───── Extracted records

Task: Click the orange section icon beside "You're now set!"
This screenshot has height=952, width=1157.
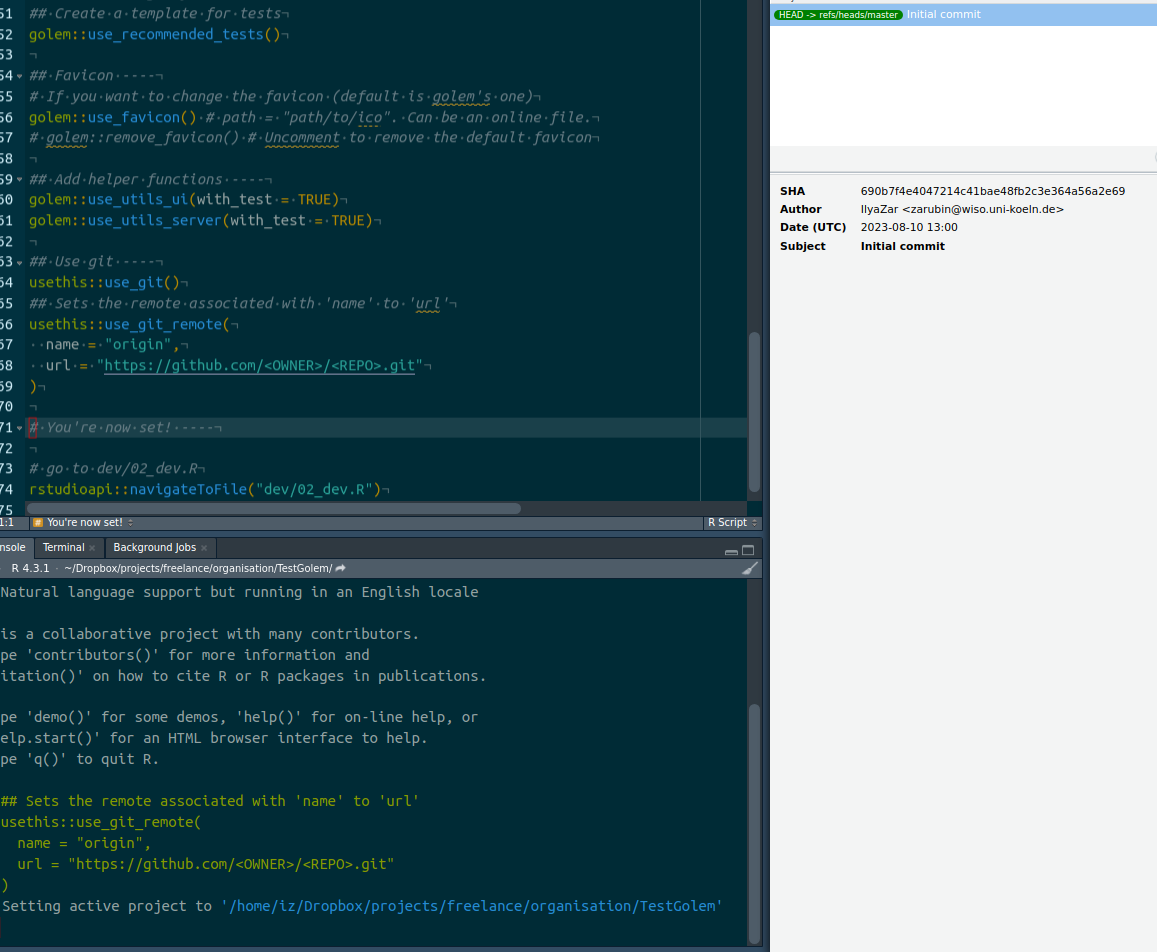Action: (38, 522)
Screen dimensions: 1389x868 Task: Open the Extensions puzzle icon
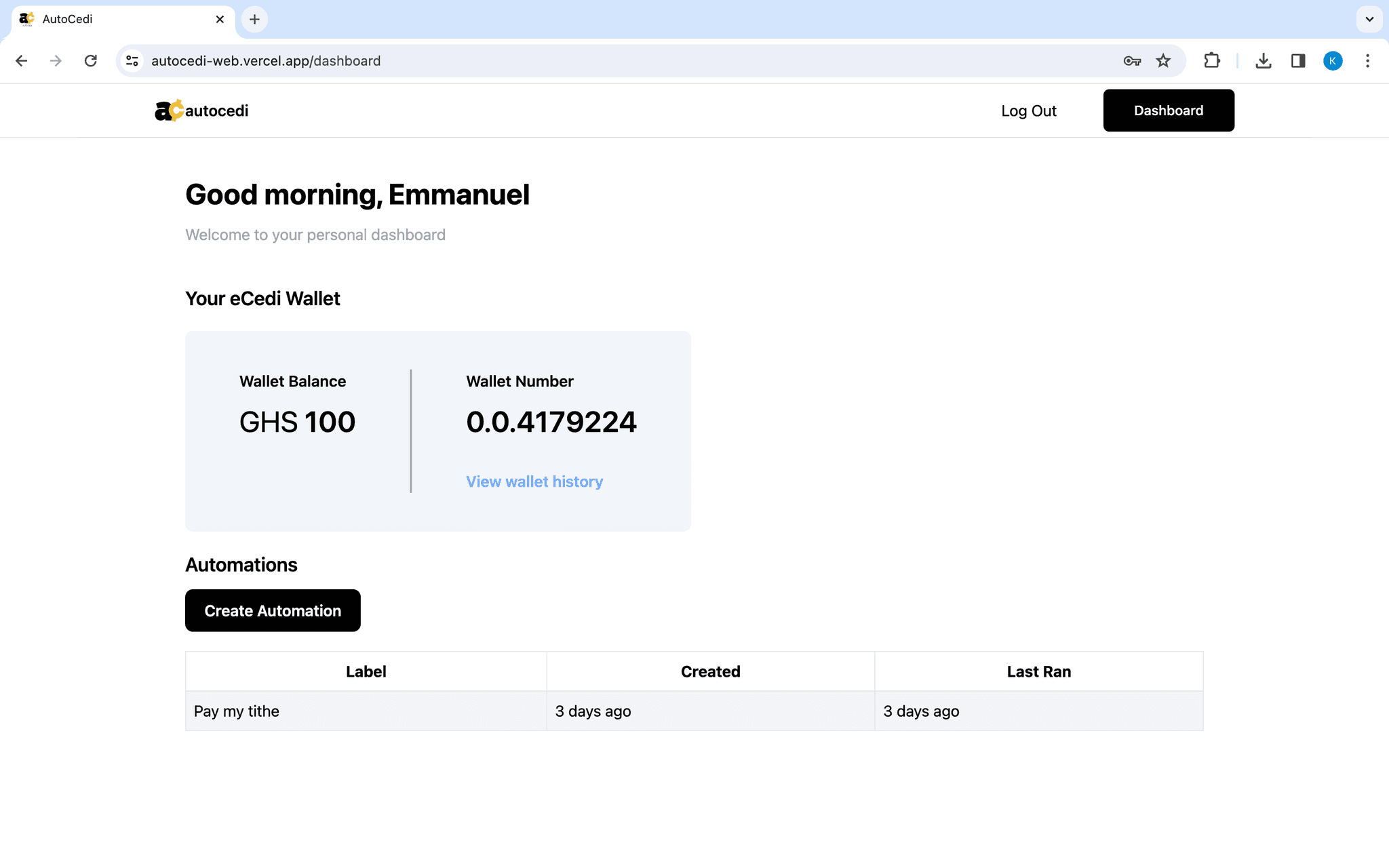tap(1211, 61)
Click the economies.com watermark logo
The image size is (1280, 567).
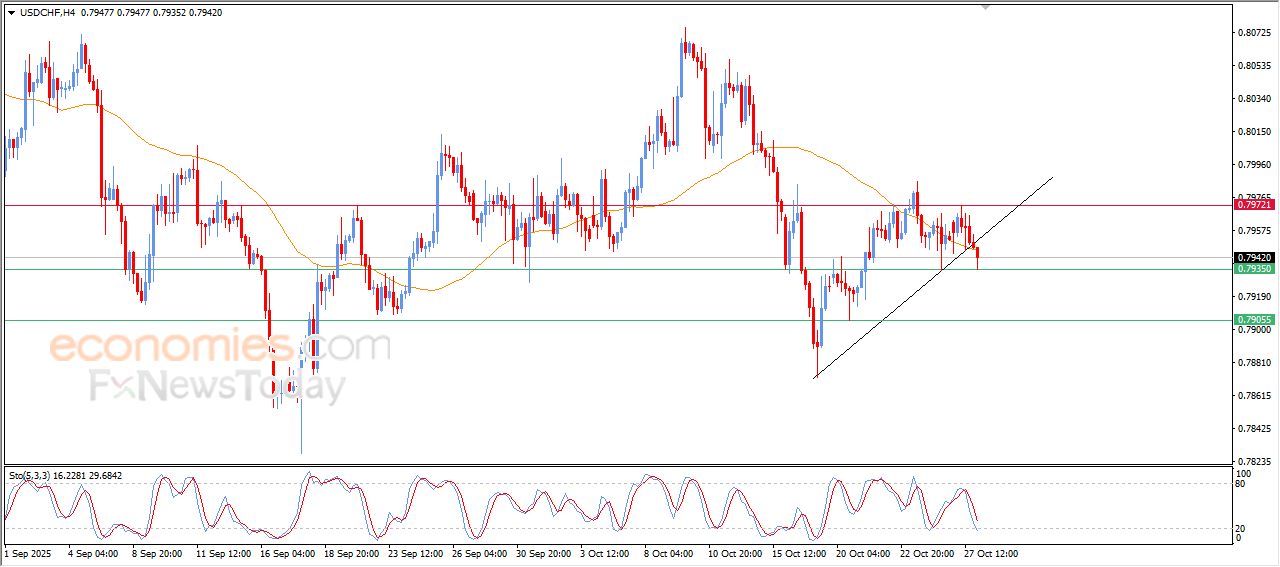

──────────

▶ [Directive]
Rewrite the rows from the line with "Click the economies.com watermark logo" through the end of the rows, replacing "logo" with "emblem" and leaving everything else unchanged. Omit the pictures from your answer.

▶ [Exercise answer]
Click the economies.com watermark emblem
The image size is (1280, 567).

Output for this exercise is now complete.